Problem:
From start to end, print the entire listing below exactly.

Task material:
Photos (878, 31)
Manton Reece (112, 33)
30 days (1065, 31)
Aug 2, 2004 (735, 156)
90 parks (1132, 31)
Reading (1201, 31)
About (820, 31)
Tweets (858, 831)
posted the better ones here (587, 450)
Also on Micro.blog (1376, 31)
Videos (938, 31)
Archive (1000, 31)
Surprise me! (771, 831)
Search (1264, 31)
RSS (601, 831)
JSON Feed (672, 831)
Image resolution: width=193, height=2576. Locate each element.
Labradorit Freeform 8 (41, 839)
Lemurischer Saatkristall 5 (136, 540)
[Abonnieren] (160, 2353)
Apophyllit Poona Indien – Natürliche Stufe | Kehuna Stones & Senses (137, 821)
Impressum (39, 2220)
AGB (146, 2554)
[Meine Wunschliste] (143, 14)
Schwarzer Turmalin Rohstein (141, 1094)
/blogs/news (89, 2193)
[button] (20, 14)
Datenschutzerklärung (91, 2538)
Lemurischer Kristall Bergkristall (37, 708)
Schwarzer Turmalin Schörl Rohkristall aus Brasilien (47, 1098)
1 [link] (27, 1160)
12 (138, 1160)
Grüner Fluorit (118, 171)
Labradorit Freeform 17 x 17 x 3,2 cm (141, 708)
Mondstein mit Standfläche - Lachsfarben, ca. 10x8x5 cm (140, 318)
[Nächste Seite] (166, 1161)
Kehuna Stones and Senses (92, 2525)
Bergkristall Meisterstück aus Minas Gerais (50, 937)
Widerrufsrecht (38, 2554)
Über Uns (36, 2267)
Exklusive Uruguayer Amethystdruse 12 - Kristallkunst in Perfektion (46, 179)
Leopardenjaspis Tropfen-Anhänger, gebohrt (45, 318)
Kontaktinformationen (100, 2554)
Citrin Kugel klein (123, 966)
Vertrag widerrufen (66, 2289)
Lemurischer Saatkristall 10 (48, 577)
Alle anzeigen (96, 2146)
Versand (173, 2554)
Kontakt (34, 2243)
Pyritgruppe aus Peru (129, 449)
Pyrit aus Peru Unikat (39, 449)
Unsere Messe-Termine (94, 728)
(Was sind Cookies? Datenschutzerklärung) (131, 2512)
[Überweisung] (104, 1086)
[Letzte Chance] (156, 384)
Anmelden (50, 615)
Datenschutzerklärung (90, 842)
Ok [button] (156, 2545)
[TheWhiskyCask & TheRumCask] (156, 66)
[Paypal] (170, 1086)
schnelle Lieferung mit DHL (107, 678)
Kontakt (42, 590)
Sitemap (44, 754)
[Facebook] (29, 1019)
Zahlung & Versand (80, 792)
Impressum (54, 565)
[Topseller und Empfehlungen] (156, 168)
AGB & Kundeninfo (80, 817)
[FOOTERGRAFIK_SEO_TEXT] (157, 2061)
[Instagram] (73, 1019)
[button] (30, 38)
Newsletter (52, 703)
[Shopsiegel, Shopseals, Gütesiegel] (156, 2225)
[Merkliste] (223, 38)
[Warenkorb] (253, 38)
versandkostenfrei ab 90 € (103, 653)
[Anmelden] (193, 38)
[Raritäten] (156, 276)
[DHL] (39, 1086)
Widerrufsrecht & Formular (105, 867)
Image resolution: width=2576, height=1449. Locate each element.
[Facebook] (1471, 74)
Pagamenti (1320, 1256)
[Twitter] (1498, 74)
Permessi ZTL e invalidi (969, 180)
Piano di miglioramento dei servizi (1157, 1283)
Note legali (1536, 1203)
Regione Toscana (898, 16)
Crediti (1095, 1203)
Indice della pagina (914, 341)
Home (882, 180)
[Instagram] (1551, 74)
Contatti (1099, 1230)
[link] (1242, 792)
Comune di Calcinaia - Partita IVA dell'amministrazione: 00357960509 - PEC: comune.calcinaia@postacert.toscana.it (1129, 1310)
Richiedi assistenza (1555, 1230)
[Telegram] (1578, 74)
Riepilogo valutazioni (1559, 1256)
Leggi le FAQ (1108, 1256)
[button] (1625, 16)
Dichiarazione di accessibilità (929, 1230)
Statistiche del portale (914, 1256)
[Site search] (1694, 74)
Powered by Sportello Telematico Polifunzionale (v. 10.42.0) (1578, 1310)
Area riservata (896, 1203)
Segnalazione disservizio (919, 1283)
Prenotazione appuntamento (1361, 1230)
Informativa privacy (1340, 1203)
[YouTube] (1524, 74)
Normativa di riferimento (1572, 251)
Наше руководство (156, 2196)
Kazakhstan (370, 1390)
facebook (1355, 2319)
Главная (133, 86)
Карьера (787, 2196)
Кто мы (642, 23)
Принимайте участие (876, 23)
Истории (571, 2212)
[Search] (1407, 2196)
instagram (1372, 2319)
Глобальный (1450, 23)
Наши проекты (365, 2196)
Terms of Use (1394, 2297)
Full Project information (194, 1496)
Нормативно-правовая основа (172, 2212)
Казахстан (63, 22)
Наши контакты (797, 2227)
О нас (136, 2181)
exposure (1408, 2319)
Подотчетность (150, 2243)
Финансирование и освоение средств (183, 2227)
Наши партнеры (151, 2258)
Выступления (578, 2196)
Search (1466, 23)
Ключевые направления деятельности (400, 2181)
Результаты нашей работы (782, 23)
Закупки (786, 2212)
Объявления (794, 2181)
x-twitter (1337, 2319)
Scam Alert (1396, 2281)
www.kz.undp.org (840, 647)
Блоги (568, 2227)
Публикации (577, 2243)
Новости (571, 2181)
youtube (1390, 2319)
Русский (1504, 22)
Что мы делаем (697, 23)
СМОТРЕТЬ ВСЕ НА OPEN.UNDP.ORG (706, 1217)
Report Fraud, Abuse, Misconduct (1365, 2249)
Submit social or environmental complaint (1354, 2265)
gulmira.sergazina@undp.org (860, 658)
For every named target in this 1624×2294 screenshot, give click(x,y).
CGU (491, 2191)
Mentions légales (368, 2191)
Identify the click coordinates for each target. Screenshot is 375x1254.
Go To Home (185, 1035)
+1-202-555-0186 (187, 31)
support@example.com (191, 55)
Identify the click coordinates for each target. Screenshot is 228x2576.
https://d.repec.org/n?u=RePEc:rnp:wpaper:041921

Result for this task:
Photos (878, 31)
Manton Reece (112, 33)
30 days (1065, 31)
Aug 2, 2004 (735, 156)
90 parks (1132, 31)
Reading (1201, 31)
About (820, 31)
Tweets (858, 831)
posted the better ones here (587, 450)
Also on Micro.blog (1376, 31)
Videos (938, 31)
Archive (1000, 31)
Surprise me! (771, 831)
Search (1264, 31)
RSS (601, 831)
JSON Feed (672, 831)
Image resolution: width=193, height=2576. Locate each element.
Labradorit Freeform 8 (41, 839)
Lemurischer Saatkristall 5 (136, 540)
[Abonnieren] (160, 2353)
Apophyllit Poona Indien – Natürliche Stufe | Kehuna Stones & Senses (137, 821)
Impressum (39, 2220)
AGB (146, 2554)
[Meine Wunschliste] (143, 14)
Schwarzer Turmalin Rohstein (141, 1094)
/blogs/news (89, 2193)
[button] (20, 14)
Datenschutzerklärung (91, 2538)
Lemurischer Kristall Bergkristall (37, 708)
Schwarzer Turmalin Schörl Rohkristall aus Brasilien (47, 1098)
1 [link] (27, 1160)
12 (138, 1160)
Grüner Fluorit (118, 171)
Labradorit Freeform 17 x 17 x 3,2 cm (141, 708)
Mondstein mit Standfläche - Lachsfarben, ca. 10x8x5 cm (140, 318)
[Nächste Seite] (166, 1161)
Kehuna Stones and Senses (92, 2525)
Bergkristall Meisterstück aus Minas Gerais (50, 937)
Widerrufsrecht (38, 2554)
Über Uns (36, 2267)
Exklusive Uruguayer Amethystdruse 12 - Kristallkunst in Perfektion (46, 179)
Leopardenjaspis Tropfen-Anhänger, gebohrt (45, 318)
Kontaktinformationen (100, 2554)
Citrin Kugel klein (123, 966)
Vertrag widerrufen (66, 2289)
Lemurischer Saatkristall 10 (48, 577)
Alle anzeigen (96, 2146)
Versand (173, 2554)
Kontakt (34, 2243)
Pyritgruppe aus Peru (129, 449)
Pyrit aus Peru Unikat (39, 449)
Unsere Messe-Termine (94, 728)
(Was sind Cookies? Datenschutzerklärung) (131, 2512)
[Überweisung] (104, 1086)
[Letzte Chance] (156, 384)
Anmelden (50, 615)
Datenschutzerklärung (90, 842)
Ok [button] (156, 2545)
[TheWhiskyCask & TheRumCask] (156, 66)
[Paypal] (170, 1086)
schnelle Lieferung mit DHL (107, 678)
Kontakt (42, 590)
Sitemap (44, 754)
[Facebook] (29, 1019)
Zahlung & Versand (80, 792)
Impressum (54, 565)
[Topseller und Empfehlungen] (156, 168)
AGB & Kundeninfo (80, 817)
[FOOTERGRAFIK_SEO_TEXT] (157, 2061)
[Instagram] (73, 1019)
[button] (30, 38)
Newsletter (52, 703)
[Shopsiegel, Shopseals, Gütesiegel] (156, 2225)
[Merkliste] (223, 38)
[Warenkorb] (253, 38)
versandkostenfrei ab 90 € (103, 653)
[Anmelden] (193, 38)
[Raritäten] (156, 276)
[DHL] (39, 1086)
Widerrufsrecht & Formular (105, 867)
Image resolution: width=2576, height=1449. Locate each element.
[Facebook] (1471, 74)
Pagamenti (1320, 1256)
[Twitter] (1498, 74)
Permessi ZTL e invalidi (969, 180)
Piano di miglioramento dei servizi (1157, 1283)
Note legali (1536, 1203)
Regione Toscana (898, 16)
Crediti (1095, 1203)
Indice della pagina (914, 341)
Home (882, 180)
[Instagram] (1551, 74)
Contatti (1099, 1230)
[link] (1242, 792)
Comune di Calcinaia - Partita IVA dell'amministrazione: 00357960509 - PEC: comune.calcinaia@postacert.toscana.it (1129, 1310)
Richiedi assistenza (1555, 1230)
[Telegram] (1578, 74)
Riepilogo valutazioni (1559, 1256)
Leggi le FAQ (1108, 1256)
[button] (1625, 16)
Dichiarazione di accessibilità (929, 1230)
Statistiche del portale (914, 1256)
[Site search] (1694, 74)
Powered by Sportello Telematico Polifunzionale (v. 10.42.0) (1578, 1310)
Area riservata (896, 1203)
Segnalazione disservizio (919, 1283)
Prenotazione appuntamento (1361, 1230)
Informativa privacy (1340, 1203)
[YouTube] (1524, 74)
Normativa di riferimento (1572, 251)
Наше руководство (156, 2196)
Kazakhstan (370, 1390)
facebook (1355, 2319)
Главная (133, 86)
Карьера (787, 2196)
Кто мы (642, 23)
Принимайте участие (876, 23)
Истории (571, 2212)
[Search] (1407, 2196)
instagram (1372, 2319)
Глобальный (1450, 23)
Наши проекты (365, 2196)
Terms of Use (1394, 2297)
Full Project information (194, 1496)
Нормативно-правовая основа (172, 2212)
Казахстан (63, 22)
Наши контакты (797, 2227)
О нас (136, 2181)
exposure (1408, 2319)
Подотчетность (150, 2243)
Финансирование и освоение средств (183, 2227)
Наши партнеры (151, 2258)
Выступления (578, 2196)
Search (1466, 23)
Ключевые направления деятельности (400, 2181)
Результаты нашей работы (782, 23)
Закупки (786, 2212)
Объявления (794, 2181)
x-twitter (1337, 2319)
Scam Alert (1396, 2281)
www.kz.undp.org (840, 647)
Блоги (568, 2227)
Публикации (577, 2243)
Новости (571, 2181)
youtube (1390, 2319)
Русский (1504, 22)
Что мы делаем (697, 23)
СМОТРЕТЬ ВСЕ НА OPEN.UNDP.ORG (706, 1217)
Report Fraud, Abuse, Misconduct (1365, 2249)
Submit social or environmental complaint (1354, 2265)
gulmira.sergazina@undp.org (860, 658)
For every named target in this 1624×2294 screenshot, give click(x,y).
CGU (491, 2191)
Mentions légales (368, 2191)
Identify the click coordinates for each target. Screenshot is 375x1254.
Go To Home (185, 1035)
+1-202-555-0186 (187, 31)
support@example.com (191, 55)
Identify the click coordinates for each target. Screenshot is 228x2576.
https://d.repec.org/n?u=RePEc:rnp:wpaper:041921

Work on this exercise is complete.